> [TASK DETAILS]: Comb the records below for the string "computer" and copy each line where it turns up.
** LISTED ENTRIES follows **
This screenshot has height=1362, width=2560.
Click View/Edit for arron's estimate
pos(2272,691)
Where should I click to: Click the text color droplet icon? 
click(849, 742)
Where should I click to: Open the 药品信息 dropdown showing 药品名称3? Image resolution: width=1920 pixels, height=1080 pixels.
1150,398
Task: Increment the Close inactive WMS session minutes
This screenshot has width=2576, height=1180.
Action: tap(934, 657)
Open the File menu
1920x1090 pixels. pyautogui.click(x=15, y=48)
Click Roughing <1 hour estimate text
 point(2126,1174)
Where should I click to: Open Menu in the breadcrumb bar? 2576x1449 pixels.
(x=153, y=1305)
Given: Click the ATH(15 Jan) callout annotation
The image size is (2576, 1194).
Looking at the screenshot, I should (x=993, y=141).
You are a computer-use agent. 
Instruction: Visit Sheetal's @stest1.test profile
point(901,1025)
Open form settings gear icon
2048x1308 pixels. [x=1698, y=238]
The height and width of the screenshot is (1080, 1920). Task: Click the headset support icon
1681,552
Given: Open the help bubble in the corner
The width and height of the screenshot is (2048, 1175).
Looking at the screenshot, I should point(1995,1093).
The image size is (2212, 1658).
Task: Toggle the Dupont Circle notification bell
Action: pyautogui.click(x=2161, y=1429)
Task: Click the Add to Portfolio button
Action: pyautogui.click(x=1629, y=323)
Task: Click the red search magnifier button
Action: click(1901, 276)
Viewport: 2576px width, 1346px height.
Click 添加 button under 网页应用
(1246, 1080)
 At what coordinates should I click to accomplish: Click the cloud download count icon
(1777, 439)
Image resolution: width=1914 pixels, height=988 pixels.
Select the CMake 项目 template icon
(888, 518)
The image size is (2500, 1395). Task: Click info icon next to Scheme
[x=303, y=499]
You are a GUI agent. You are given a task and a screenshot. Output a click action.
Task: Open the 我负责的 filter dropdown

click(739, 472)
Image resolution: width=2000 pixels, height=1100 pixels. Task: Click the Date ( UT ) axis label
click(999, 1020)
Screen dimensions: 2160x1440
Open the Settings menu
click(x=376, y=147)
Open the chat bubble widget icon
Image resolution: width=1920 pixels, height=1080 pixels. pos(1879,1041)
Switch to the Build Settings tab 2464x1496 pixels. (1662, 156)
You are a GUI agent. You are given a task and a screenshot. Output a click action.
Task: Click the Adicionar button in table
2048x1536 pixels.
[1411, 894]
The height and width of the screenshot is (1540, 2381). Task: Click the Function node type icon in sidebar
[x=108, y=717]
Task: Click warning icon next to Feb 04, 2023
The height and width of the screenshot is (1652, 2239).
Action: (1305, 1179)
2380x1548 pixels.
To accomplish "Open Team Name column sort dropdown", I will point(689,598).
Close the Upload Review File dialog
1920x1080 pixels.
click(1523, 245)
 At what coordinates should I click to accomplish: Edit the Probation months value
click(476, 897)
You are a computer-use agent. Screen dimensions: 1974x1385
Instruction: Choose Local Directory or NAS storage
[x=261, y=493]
** End of LISTED ENTRIES **
> [TASK RESULT]:
You are a computer-use agent. 
You are a computer-use agent. Screen dimensions: 1974x1385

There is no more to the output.